Travaillant d’abord sous l’autorité de son père, puis en survivance comme secrétaire d’Etat de la Marine et de la Maison du roi, le fils aîné de Colbert déploie dans sa courte existence (il est mort à trente-huit ans en 1690) une intense activité dont les divers domaines fournissent le plan de l’ouvrage : la marine de guerre, renforcée et complètement rénovée (ports, constructions navales, équipages et leur formation) ; corrélativement l’action dans les terres lointaines : Antilles et surtout « l’aventure siamoise » ; enfin le rôle de Seignelay dans la persécution des protestants avant et après la révocation de l’édit de Nantes. Encadrant ce corps du livre, on voit d’abord l’héritage et la formation de Seignelay, et c’est à la fin du volume qu’est esquissé un portrait du secrétaire d’Etat. Celui-ci se révèle un grand ministre, injustement éclipsé par la stature de son illustre père ; il n’était pas moins doué et travailleur, mais plus brillant et fastueux que l’austère contrôleur général.

Pour peindre cette carrière, le style de Laurent Dingli se veut aussi brillant ; la lecture de ce livre pétulant, débordant de vie, est aisée et passionnante, au prix, parfois, de facilités et familiarités excessives. Jean Meyer, dans sa préface, parle de style « flamboyant », à l’image de son héros, mais : « poussé à la limite du persiflage » !

Outre l’étude magistrale de la marine, on peut relever des passages particulièrement brillants, par exemple sur les affaires siamoises, ou encore sur la politique suivie face à l’émigration des protestants. Une seule réserve, peut-être : beaucoup de ces études excellentes sont un peu trop déployées « en soi », et il arrive qu’on en oublie Seignelay lui-même. Mais Jean Meyer a raison de noter finement dans sa préface la méthode de l’auteur : « un dossier bourré de menus et moins menus faits, de ceux qui par petites touches, éclairent et élargissent la vision ». Et cela conduit au portrait et à une tentative de jugement à la fin ». En effet, la question est posée par Laurent Dingli : qui était donc Seignelay ? Le « grand génie » que Claude Perrault faisait figurer parmi « les hommes illustres » de son temps ? Le jouvenceau altier et superbe dépeint par Saint-Simon ? Ou encore la personnalité flamboyante dont le « génie était encore plus vaste que celui de son père », comme l’affirmait Voltaire ? A part quelques faiblesses mineures, tout ce beau texte tente de répondre à ces questions. On salue la présence des notes en bas de page et d’un index.

Michel Arondel

Laurent Dingli, Colbert, marquis de Seignelay. Le fils flamboyant, préface de Jean Meyer, Perrin, Paris, 1997, un volume in-8 broché, 393 pages, index, 149 F.
Cet ouvrage est une version allégée pour un public élargi d’une thèse de doctorat soutenue sous la direction du professeur Jean Meyer, qui a écrit la préface.

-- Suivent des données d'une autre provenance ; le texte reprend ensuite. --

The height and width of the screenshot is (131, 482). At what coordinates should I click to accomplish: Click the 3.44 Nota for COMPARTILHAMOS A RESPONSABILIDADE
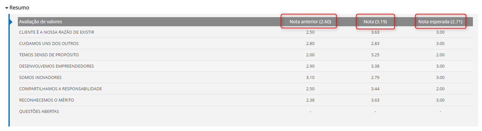click(375, 89)
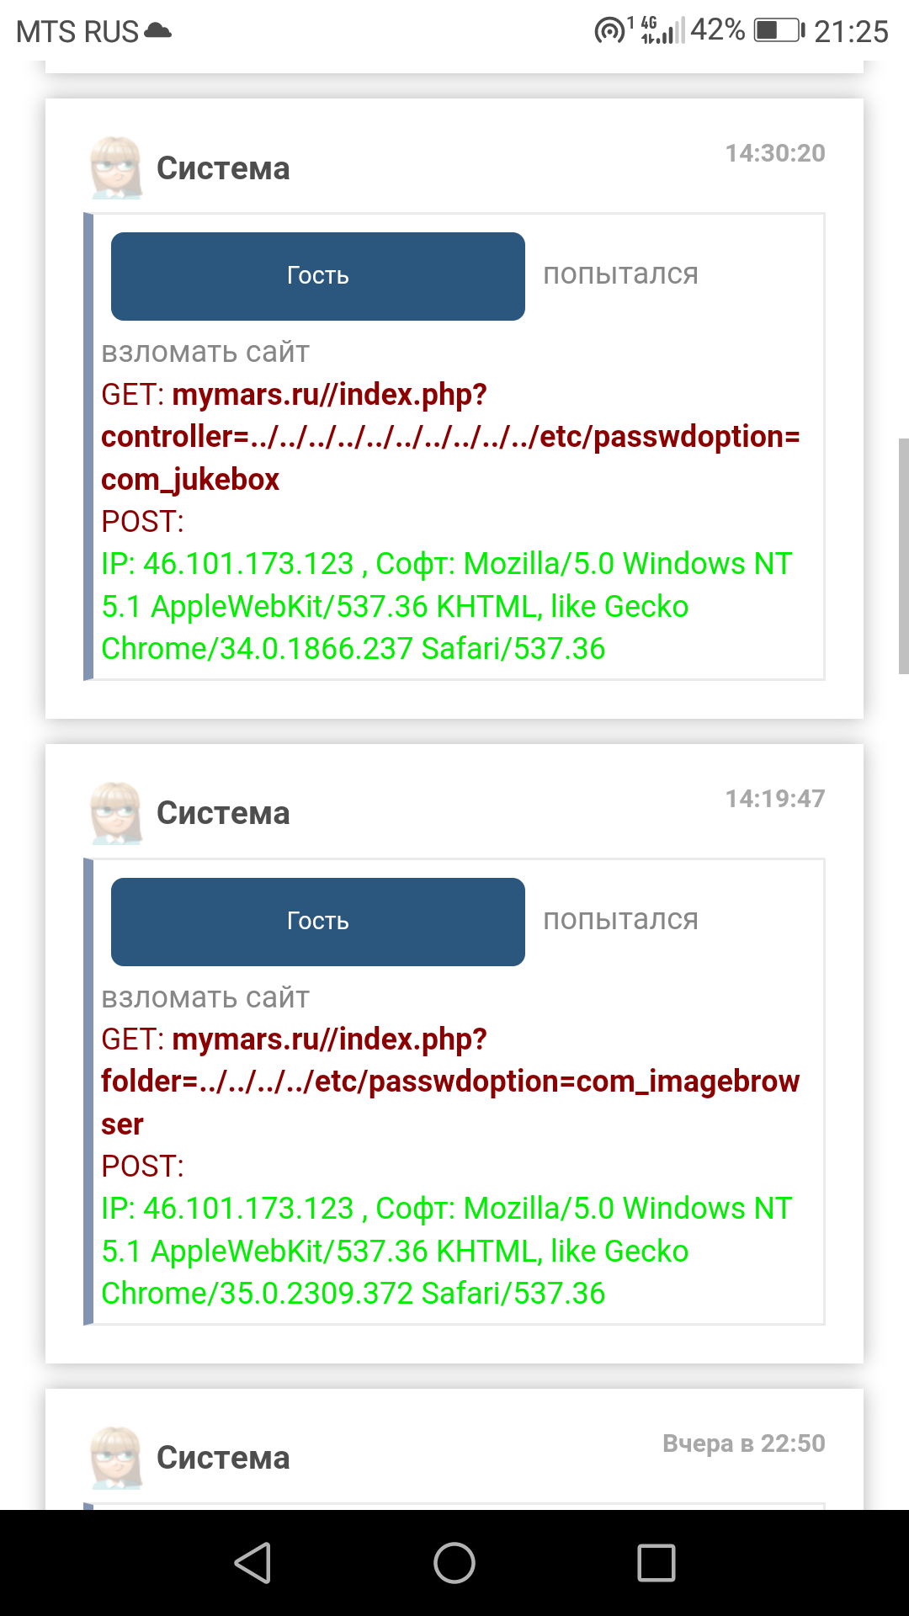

Le Républicain Lorrain., par C. P. 25 janvier 1998

Le fils flamboyant de Colbert

« Tel père, tel fils ! ». L’adage vaut pour le marquis de Seignelay, fils aîné du grand Colbert. C’est la découverte que nous fait partager Laurent Dingli dans une thèse publiée chez Perrin : Le fils flamboyant. Celui que Saint-Simon, toujours mauvaise langue à l’égard des fils de robins, décrivait porté vers les plaisirs, fut en réalité l’élève surdoué et admiré des Jésuites du collège de Clermont (aujourd’hui Louis le Grand). A peine remis d’un voyage initiatique dans les ports européens (1670-1671), il est admis – il a vingt ans à peine – à suivre les affaires de la Marine sous les ordres de son père. A lire les instructions que lui adressa ce dernier, ce ne fut pas une partie de plaisir. Les éléments d’un caractère jugé dur et coléreux se sont forgés là.

Seignelay devient à son tour un bourreau de travail et mourra à la tâche en 1690, vraisemblablement d’un cancer généralisé. Un carrière météorique, qui avait échappé à l’attention des historiens, Voltaire excepté. Mais ceux-ci sont désormais formels : Seignelay a été l’égal de son père, sinon supérieur. Il est vrai qu’il n’avait pas hérité de toutes les charges de Colbert. Mais celles qu’il va assumer seul à la mort de son père (1683), sont considérables, puisqu’à la marine s’ajoutent les affaires religieuses et la Maison du Roi, c’est-à-dire l’octroi des charges et des pensions, l’administration de la Cour et des résidences royales. De quoi attirer les courtisans…

Le renforcement de la Marine royale est presque entièrement l’œuvre de Seignelay. Il donnera une importance à la formation tant des ingénieurs que des équipages. Les scientifiques, déjà sollicités par Colbert, sont grandement stimulés par les besoins de la navigation. De véritables expéditions, comme en 1685 vers le Siam et la Chine, sont montées avec le renforcement des irremplaçables Jésuites pour améliorer la connaissance des longitudes et de la déclinaison magnétique. Dès 1690 enfin, quelques mois avant la mort de Seignelay, la Royale sera en mesure de vaincre, devant la Tamise, la puissante flotte anglo-hollandaise.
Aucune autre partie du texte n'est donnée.